There are two issues in this thread - a Yukon high school and the GWU Newman Center. Let’s talk on the high school first.
After some searching I found a news story on the policy at Vanier High School that holds that homosexual acts are gravely disordered and immoral. Concerned parents want the policy amended so that gay students don’t feel hurt:
cbc.ca/news/canada/north/story/2013/03/28/north-vanier-yukon-school-meeting.html
To the best that I can find, no students were told not to attend. Some students and teachers have left the school. This is also an odd situation in that the school is administered by the diocese but (apparently) receiving public funding - the Canadian education system mingles public funding in parochial schools to a larger extent than happens in the U.S.
If any of you can find evidence that the bishop kicked out two gay students, please post it here, otherwise I think we’re jumping to conclusions.
On to the title conversation of this thread:
I find it interesting that these gay students were implored to remain celibate by their priest, because this is the exact conversation I had with my priest when I confessed sleeping with my then-girlfriend. It was a conversation that happened a number of times about a number of different girls, until I had a conversion of heart at 22 and remained celibate until I was married. As an unmarried man, I was held to the same standard as a gay man - aspire to chastity in thought and deed. What did these students think the priest would say?
“My son, I counsel your heterosexual peers to abstain until marriage, but because you can’t get married, go have fun. It’s so much more unfair to you that I think you should do what you want so long as you love him.”
No, Catholic teaching is not popular. It’s not intended to be popular but rather reflects the authentic teaching of the church, the Truth as we Catholics believe it to be. That is a fundamental right of any human being (including those protected by the Constitution) that we may believe as we wish and speak to the truth as we wish.
Catholic teaching often offends people. Come to think of it, most religious teaching, as well as most non-religious teaching, offends someone. If the issue were about a Muslim student association that did not like the Church preaching Jesus Christ as the Son of God, Crucified, Died, and Resurrected (all of which contradict Islamic teaching), we’d not be having this conversation on this thread. It should not bother us if Muslims were insulted that our theology and theirs are incompatible. Is it fair to say that Catholics are more torn about how the Church should approach adults in committed homosexual relationships?
One difficulty I’ve found is that it is very difficult to say “what you want to do physically with the person you love is sinful” without coming off as condemning the person. That’s as true for the openly gay couple we know who have been together for a decade as it is for her cousin who is living with his girlfriend before they marry this summer. But to tell the gay couple invites an accusation of bigotry, while to tell the straight couple just makes us sound old-fashioned. Yet we hold them both to the same standard of chaste living. Would it help if we began every conversation of this nature with the truth that our being created with sexual desires doesn’t give us license to exercise them, but rather that a Christian (married, single, gay, straight, or inclined to paraphilia) is called to self-control of mind and body?
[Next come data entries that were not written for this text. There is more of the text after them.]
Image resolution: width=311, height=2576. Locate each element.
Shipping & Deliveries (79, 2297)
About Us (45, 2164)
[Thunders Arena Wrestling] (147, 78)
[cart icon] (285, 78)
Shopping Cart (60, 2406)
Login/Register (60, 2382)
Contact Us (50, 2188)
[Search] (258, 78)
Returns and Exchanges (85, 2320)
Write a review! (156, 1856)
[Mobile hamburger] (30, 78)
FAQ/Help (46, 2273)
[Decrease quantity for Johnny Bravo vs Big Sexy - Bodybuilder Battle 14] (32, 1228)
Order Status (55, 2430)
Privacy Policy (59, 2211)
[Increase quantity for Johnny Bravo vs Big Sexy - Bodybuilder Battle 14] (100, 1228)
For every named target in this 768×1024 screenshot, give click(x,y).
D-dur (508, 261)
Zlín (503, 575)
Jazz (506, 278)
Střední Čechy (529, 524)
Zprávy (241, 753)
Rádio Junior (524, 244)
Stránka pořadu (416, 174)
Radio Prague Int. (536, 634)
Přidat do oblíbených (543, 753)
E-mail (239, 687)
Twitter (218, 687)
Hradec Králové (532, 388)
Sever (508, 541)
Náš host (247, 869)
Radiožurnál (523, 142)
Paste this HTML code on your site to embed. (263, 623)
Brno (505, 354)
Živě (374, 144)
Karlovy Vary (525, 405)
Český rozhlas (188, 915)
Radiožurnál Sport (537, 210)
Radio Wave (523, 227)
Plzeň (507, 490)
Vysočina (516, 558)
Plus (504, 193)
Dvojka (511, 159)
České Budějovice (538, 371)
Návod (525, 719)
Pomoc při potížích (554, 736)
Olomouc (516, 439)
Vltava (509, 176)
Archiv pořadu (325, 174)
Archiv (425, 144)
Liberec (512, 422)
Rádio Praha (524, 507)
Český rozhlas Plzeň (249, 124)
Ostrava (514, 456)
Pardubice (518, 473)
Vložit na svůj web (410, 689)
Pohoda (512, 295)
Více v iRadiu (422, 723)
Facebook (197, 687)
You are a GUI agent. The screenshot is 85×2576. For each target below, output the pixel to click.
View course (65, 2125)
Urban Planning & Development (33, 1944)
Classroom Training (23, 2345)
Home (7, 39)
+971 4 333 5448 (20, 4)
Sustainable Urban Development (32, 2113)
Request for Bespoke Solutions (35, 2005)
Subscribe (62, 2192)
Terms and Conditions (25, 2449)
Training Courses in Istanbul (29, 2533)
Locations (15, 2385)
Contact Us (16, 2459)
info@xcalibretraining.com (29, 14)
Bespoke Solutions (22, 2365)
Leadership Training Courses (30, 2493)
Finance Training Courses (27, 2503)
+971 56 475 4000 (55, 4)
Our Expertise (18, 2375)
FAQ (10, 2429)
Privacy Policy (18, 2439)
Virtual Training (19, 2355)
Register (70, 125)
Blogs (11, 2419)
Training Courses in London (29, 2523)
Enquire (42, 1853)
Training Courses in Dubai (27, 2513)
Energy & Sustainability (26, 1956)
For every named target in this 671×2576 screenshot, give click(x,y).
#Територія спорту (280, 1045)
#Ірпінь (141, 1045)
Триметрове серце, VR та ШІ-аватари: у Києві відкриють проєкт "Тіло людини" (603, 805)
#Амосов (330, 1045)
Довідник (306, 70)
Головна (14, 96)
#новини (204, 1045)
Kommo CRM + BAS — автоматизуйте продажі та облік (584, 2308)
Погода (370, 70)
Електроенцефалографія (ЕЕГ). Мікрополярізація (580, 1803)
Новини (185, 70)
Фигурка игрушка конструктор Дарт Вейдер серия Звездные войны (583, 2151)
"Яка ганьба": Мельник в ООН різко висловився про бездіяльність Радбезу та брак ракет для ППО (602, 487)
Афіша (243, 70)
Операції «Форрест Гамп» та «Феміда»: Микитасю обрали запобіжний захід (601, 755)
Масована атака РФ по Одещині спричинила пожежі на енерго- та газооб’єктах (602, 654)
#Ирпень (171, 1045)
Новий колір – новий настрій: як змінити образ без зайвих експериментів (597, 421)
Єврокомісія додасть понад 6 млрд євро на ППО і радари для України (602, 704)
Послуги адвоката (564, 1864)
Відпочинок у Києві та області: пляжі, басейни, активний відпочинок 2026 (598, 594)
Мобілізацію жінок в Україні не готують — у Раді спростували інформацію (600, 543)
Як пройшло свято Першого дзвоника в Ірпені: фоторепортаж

Another difficulty in espousing why the Church believes homosexuality to be immoral is that those who hear the preaching conflate a moral stance with a legal stance. The Church is also opposed to pornography, adultery, premarital sex and masturbation, all of which are things that are legal (or, at least, generally not prosecuted) in the U.S. The Church condemns these because they break from a chaste life - if done repeatedly they can become a gravely disordered life. On homosexuality, there’s the added dimension of the debate over gay marriage, and members of a Church have every right (and if we are to preach the Gospel, the mandate) to proclaim the immorality of homosexual acts (as well as others) and the immorality of gay marriage (and cohabitation, open marriage, and pre-marital sex as well).
By proclaim I mean speak the truth - our center is Jesus Christ, and when you introduce yourself as Catholic, talk of Jesus. If asked on sexual morality, speak to chastity. If asked on moral relationships, speak to the Golden Rule. If asked on materialism, speak to poverty and charity. Once legislation is passed allowing gay marriage (something inevitable, I think), we may no longer say that it is illegal, because it will not be, but we may say that we believe it to be immoral. That should not be out of hatred, or out of vengeance, or out of anything other than the desire to speak the truth.
What’s the difference? Consider the case of a Catholic who is homosexual and honestly desires to follow the Church’s call to celibacy. Such people have started threads on these boards - and on one in particular the author was bothered by his friends who, not only supported his homosexuality, but encouraged him to date other men. This is the opposite of what he was looking for. He heard the truth and followed it.